Hana looked over at him, the smallest frown forming. Her lips parted, then closed, then opened again. "Damian... that's not just horrible. That's... cruel. No one should be made to feel like they're only worth what they look like. I'm sorry your own family made you feel that way. I wish someone had stood up for you. You shouldn't have had to survive that alone."

He gave a small laugh, the kind that didn't reach his eyes. "Guess I got good at hiding it."

She stopped walking and reached out, resting her hand lightly on his arm. "You don't have to hide anything now. Not from me."

Damian looked at her hand, then at her, and for a second his bravado cracked.

He let out a breath, then said, more softly, "You know what's the saddest part? I don't even remember when the cruelty started. I've been told to be perfect since I was five, maybe younger.

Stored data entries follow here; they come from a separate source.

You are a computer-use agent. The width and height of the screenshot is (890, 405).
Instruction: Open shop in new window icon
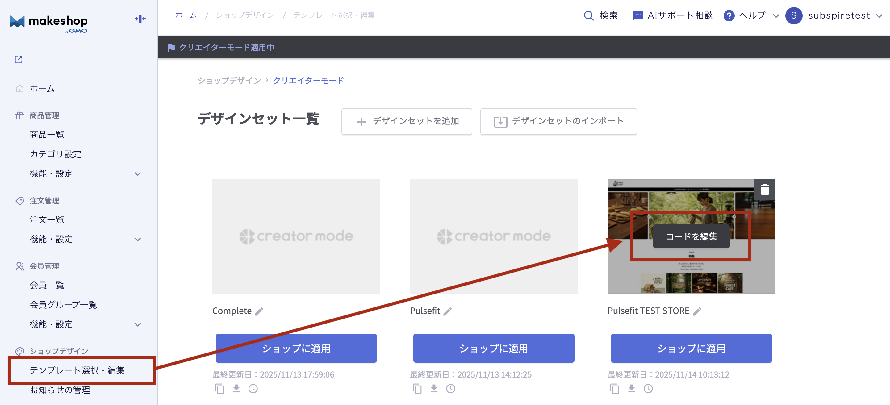[x=19, y=59]
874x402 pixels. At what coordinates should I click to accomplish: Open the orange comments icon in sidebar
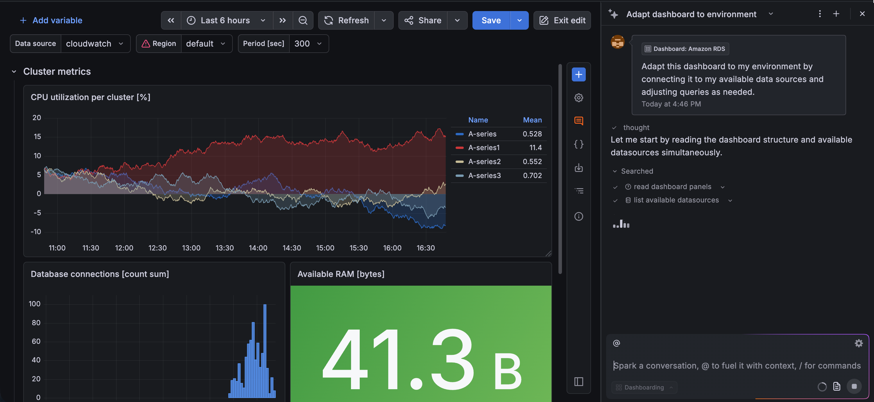click(578, 121)
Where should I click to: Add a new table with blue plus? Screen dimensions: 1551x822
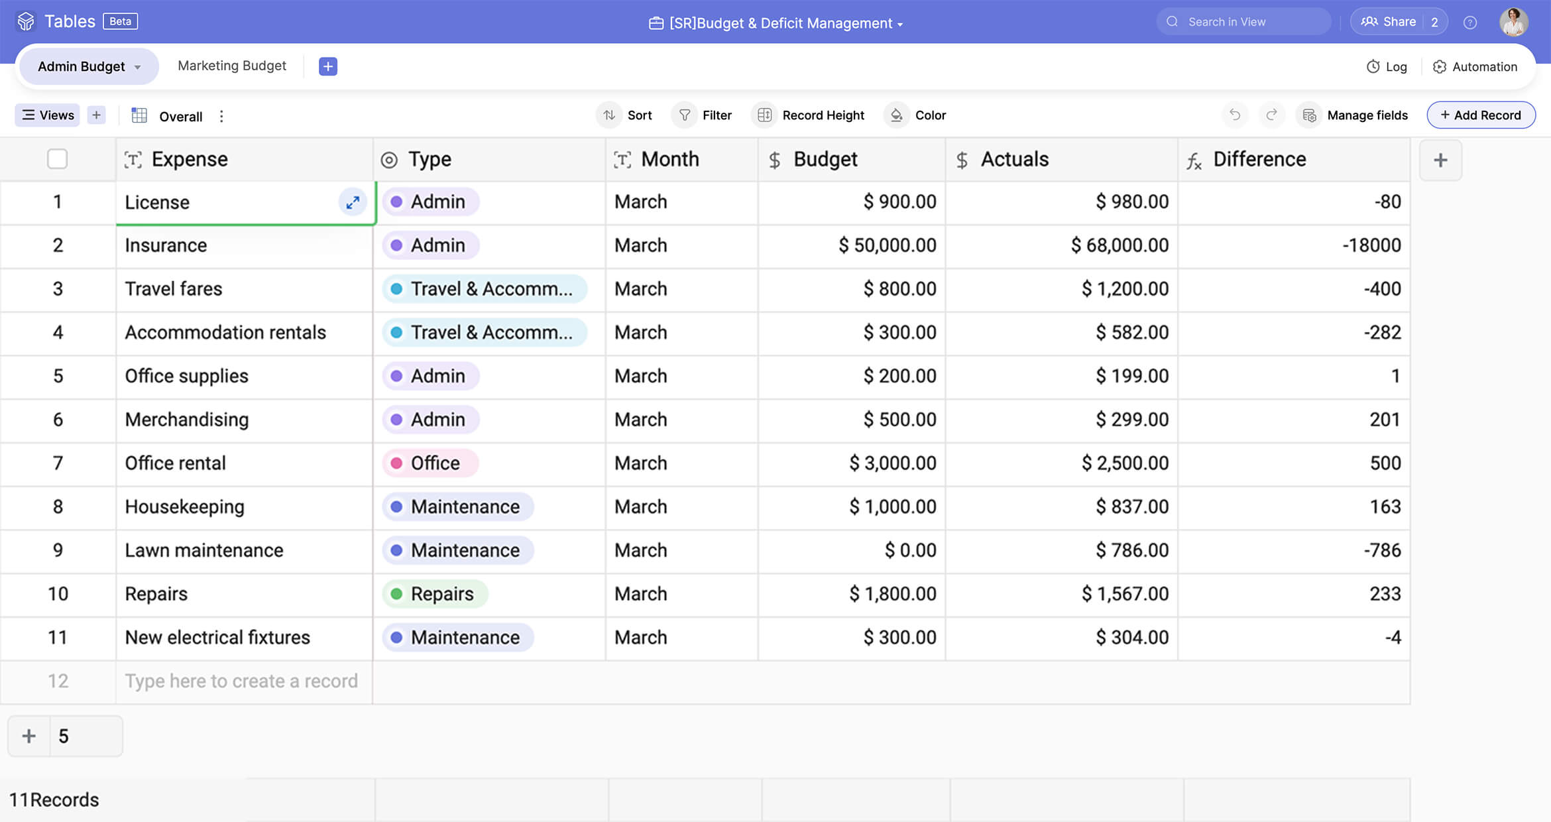coord(327,66)
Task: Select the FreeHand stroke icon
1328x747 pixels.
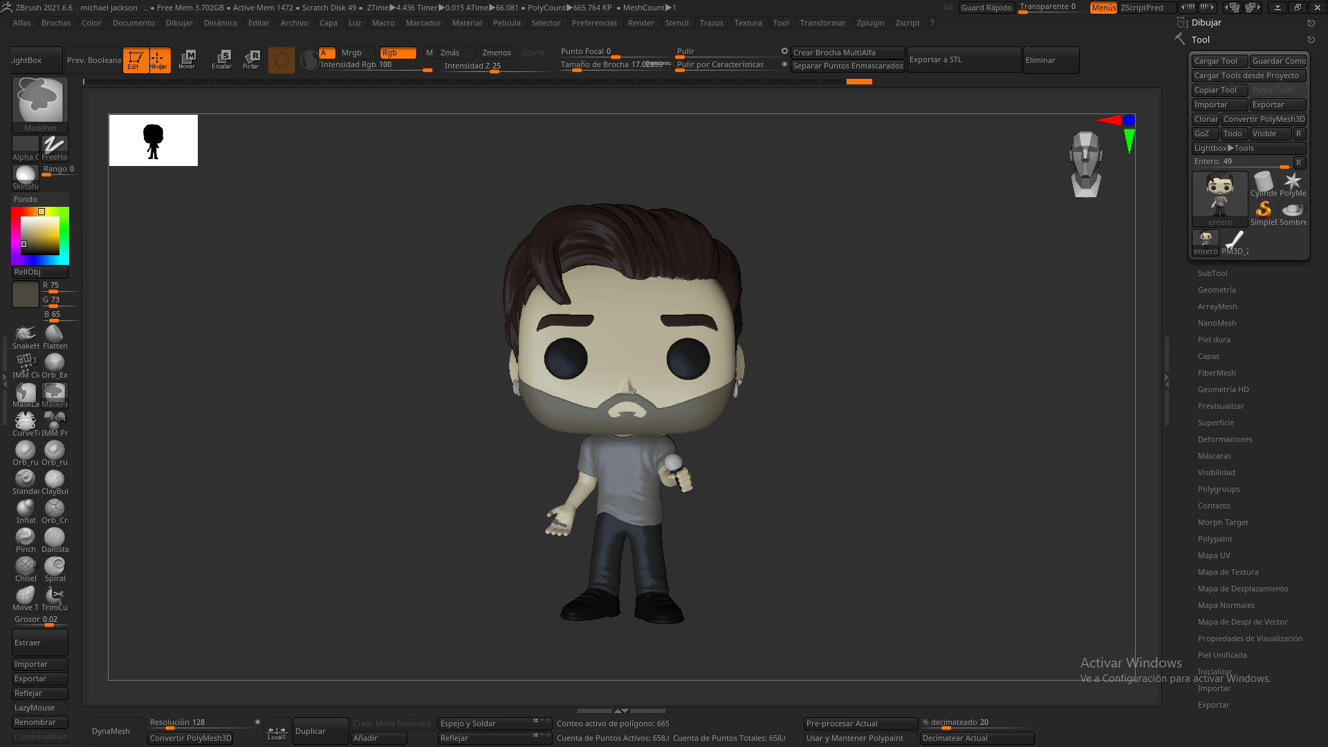Action: [54, 145]
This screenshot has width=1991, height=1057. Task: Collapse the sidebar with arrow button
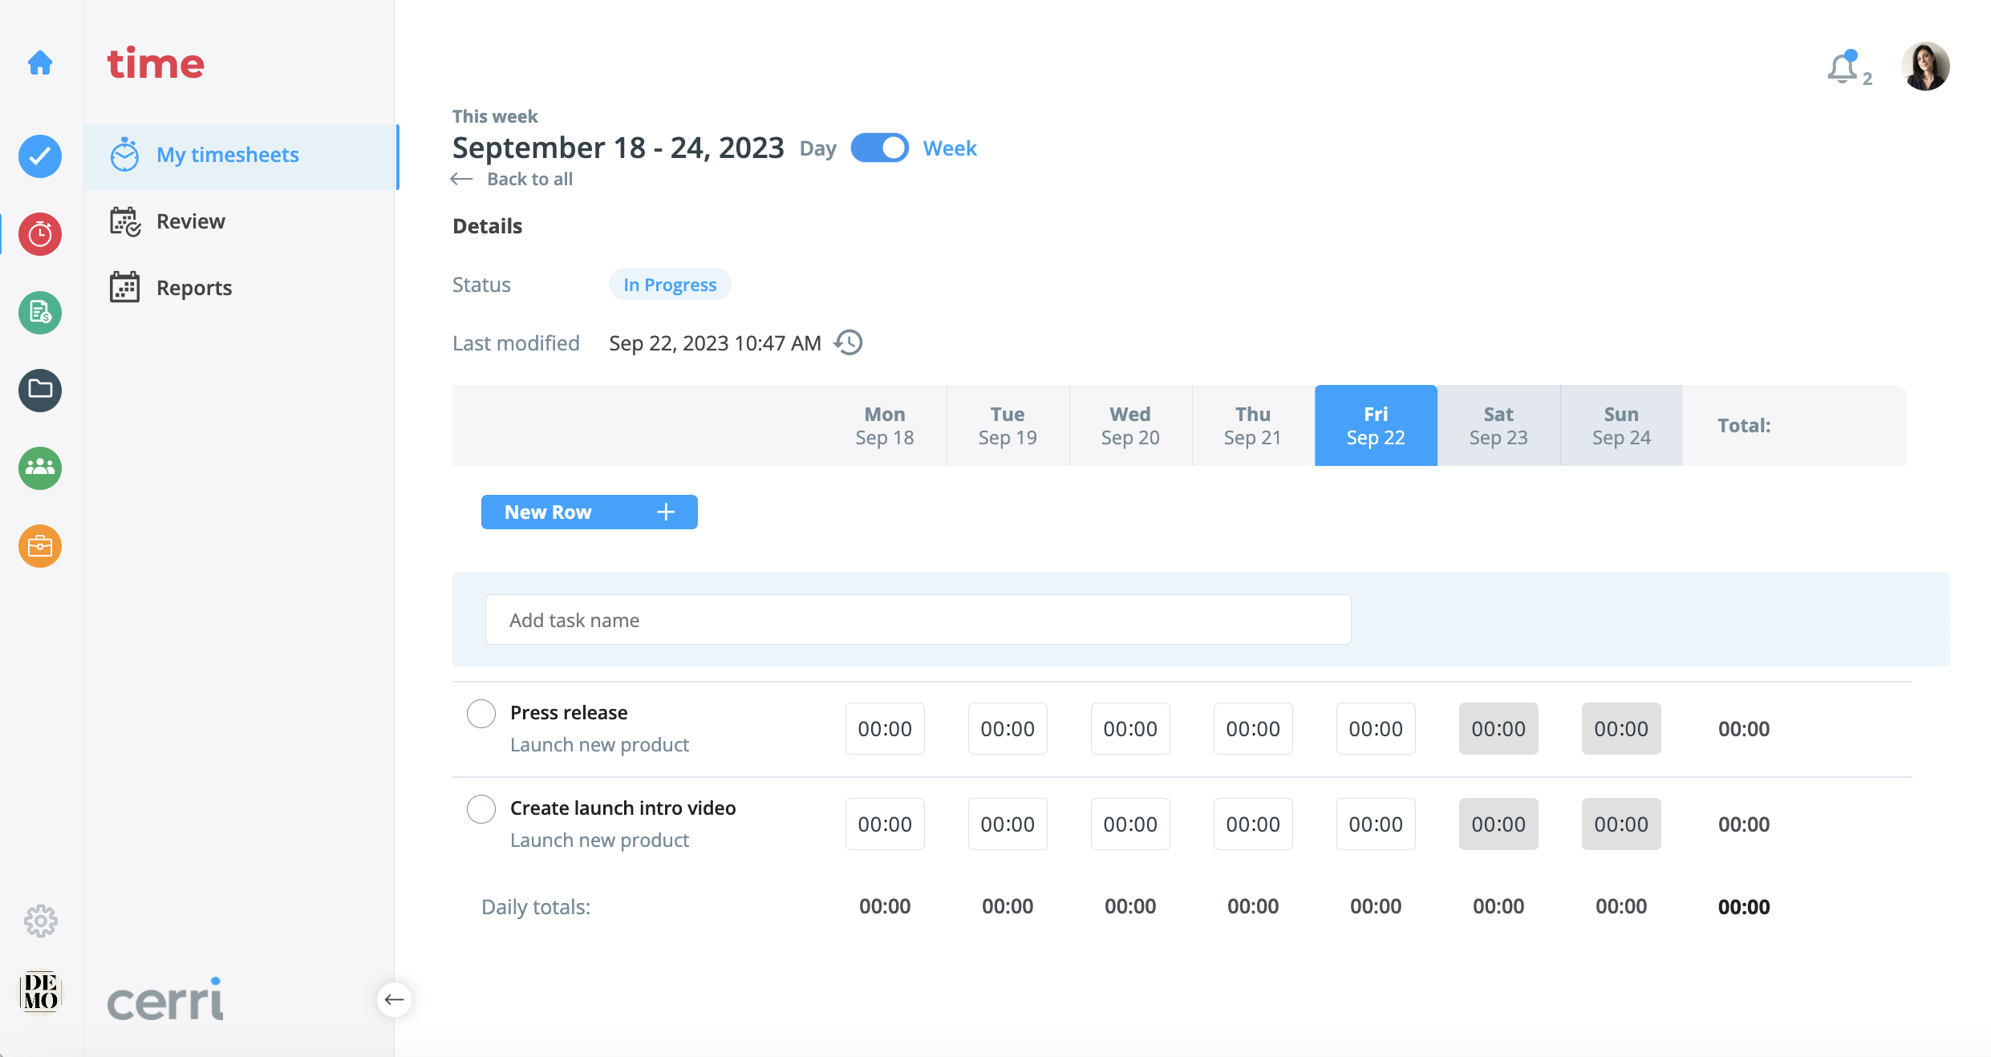394,999
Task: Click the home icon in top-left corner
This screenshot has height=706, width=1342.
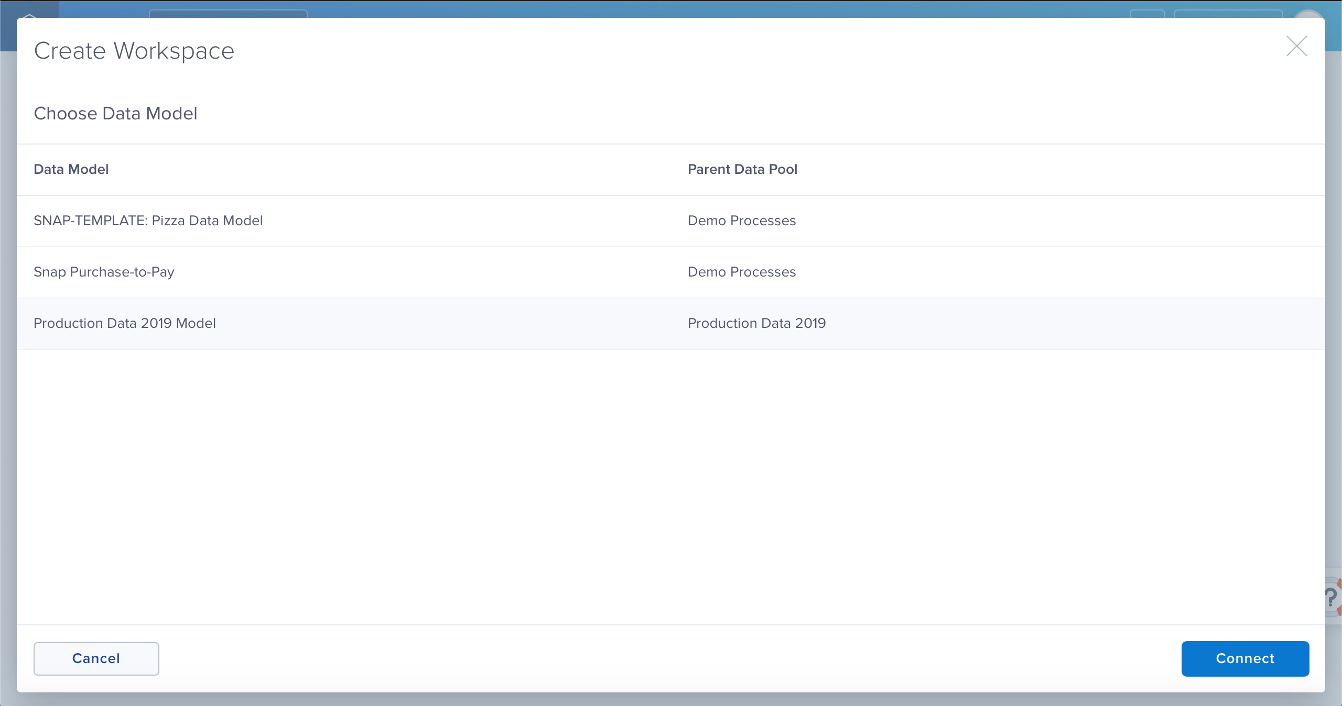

And now, after everything... after coma... I feel more human than I ever did alive. Isn't that pathetic? That it took dying to feel like I could finally be myself."

Hana blinked at him.

"I know it sounds pathetic," he whispered, voice shaking, "but for the first time in my life, no one's monitoring what I eat, no one's standing over me saying I'm not good enough. There's no mirror I have to pass. No weighing scale that decides my worth. I'm just... here. And maybe for once, that's enough."

There was silence.

Then Hana, in a deadpan tone, muttered, "Well, technically we're half-souls now, so you probably can't even gain weight."

Damian snorted. "Best perk so far."

She didn't let go of his arm right away.

And he didn't pull away.

As they walked the final stretch back, Hana glanced over at him, more thoughtful than usual. "Hey... from now on, I'm keeping an eye on you. Just so you know."

Damian blinked. "Like a guardian angel with better aim?"

"Like someone who's gonna make sure you eat right, stop hating yourself so much, and maybe—just maybe—realize you're already enough."

He gave a soft, disbelieving laugh. "Wow. That almost sounded like affection."

She rolled her eyes. "Don't ruin it."

But the promise was there. Unspoken, but understood. Hana would be there. Watching his back. Even if she never said it again aloud.